Смудж на поверку оказался судаком, к тому же очень вкусным. Мы ели его на берегу разлившейся реки. Под столом прыгали лягушки. Вдалеке на мелкой волне качался сторожевой катер дунайского военного флота. Рядом мирно стоял теплоход «Измаил» под жовтно-блакитным флагом. Мимо плыла подозрительная коряга.
– Из Венгрии, – присмотревшись, заметил Горан.
Между переменами я выскочил из-за стола, чтобы погладить лошадь.
– Зврк, – заметил на мой счет писатель слева.
– Зврк, – согласился с ним писатель справа.
– Зврк, – закивали остальные, включая лошадь.
– Что такое «зврк»? – не выдержал я.
– Юла, непоседа.
Спорить не приходилось, потому что я всегда первым и влезаю и вылезаю из автобуса, не переставая задавать вопросы. Меня, впрочем, тоже спрашивали, но только журналисты, которым поручили заполнить страницу между политикой и спортом. Каждый из них начинал с того, что обещал задать вопрос, который до сих пор никому не приходил в голову. Звучал он всегда одинаково:
– Почему вы уехали в Америку? За свободой?
– Угу, – отвечал я.
Мелина переводила дословно, но репортер все равно вдохновенно строчил, надолго оставив меня в покое.
На прощание Мелина привела меня в самую старую часть города.
– Моя любимая улица, – сказала она, заводя в заросший травой тупичок.
У тропинки стоял беленый домик. В таком мог бы жить гном. В сумерках шмыгали мелкие кошки, сбежавшие из турецкой сказки. За забором уже цвела толстая сирень.
– По-нашему – йергован, – объяснила Мелина.
– Похоже, – согласился я от благодушия.
В этих краях оно меня редко покидает: не Восток, но и не Запад же, не дома, но и не среди чужих. Такое бывает со слишком прозрачным стеклом: кажется, что его нету, а оно есть, как выяснил один мой знакомый, пройдя из гостиной в сад через стеклянную дверь. К столу его вывели ни голым, ни одетым – в бинтах.

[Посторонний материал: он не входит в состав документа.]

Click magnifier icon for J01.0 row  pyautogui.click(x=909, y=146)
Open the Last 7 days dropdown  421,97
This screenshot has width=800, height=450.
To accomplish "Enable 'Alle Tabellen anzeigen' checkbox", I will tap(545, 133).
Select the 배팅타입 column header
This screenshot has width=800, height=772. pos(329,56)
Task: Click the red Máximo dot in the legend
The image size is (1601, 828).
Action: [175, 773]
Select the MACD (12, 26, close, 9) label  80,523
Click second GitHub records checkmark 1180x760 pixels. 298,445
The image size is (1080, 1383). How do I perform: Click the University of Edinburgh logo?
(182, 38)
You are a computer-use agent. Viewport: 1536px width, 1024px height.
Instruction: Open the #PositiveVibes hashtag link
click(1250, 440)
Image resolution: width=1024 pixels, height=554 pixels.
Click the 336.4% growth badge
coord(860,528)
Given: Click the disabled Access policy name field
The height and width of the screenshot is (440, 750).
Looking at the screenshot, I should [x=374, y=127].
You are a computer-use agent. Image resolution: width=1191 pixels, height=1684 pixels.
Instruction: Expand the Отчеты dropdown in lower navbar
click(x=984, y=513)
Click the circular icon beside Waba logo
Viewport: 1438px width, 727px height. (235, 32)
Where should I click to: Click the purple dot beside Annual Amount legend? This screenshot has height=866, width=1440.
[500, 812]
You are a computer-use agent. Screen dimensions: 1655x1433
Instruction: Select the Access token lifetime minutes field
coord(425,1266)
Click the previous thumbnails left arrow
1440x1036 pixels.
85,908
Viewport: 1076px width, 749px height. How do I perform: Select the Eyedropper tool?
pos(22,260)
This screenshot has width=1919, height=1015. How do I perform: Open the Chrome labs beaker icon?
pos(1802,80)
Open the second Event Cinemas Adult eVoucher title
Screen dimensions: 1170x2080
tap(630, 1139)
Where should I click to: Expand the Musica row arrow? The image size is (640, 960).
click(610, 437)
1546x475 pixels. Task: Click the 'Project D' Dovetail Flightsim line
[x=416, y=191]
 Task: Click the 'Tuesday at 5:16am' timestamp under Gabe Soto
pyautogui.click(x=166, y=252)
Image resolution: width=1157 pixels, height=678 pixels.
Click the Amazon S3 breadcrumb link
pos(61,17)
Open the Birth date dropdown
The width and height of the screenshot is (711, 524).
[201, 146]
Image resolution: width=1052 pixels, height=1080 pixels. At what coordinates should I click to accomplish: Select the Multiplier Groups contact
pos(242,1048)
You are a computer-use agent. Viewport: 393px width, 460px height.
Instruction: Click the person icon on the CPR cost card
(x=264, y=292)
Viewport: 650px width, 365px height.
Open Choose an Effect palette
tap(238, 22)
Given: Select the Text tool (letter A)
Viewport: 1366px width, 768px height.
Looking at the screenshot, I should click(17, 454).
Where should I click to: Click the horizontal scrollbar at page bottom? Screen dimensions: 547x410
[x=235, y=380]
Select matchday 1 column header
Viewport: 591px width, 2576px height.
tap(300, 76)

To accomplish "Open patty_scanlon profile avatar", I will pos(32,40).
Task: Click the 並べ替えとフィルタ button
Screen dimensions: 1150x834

Романом с Сербией судьба что-то говорит мне, но я никак не различу что. Поэтому в балканских поездках мне мнится какая-то потусторонняя подсказка. Может, опечатка в адресе?
В самолете я пристегнул ремни – «ради безбедности лета», как уверяла меня последняя табличка на сербском, и уставился в иллюминатор. Страны мелькали по-европейски быстро. Вскоре под крылом доверчиво расстелилась плоская Голландия – с воскресным футболом и бесконечными грядками тюльпанов. Они были разноцветными, как полоски на незнакомом флаге еще не существующей державы.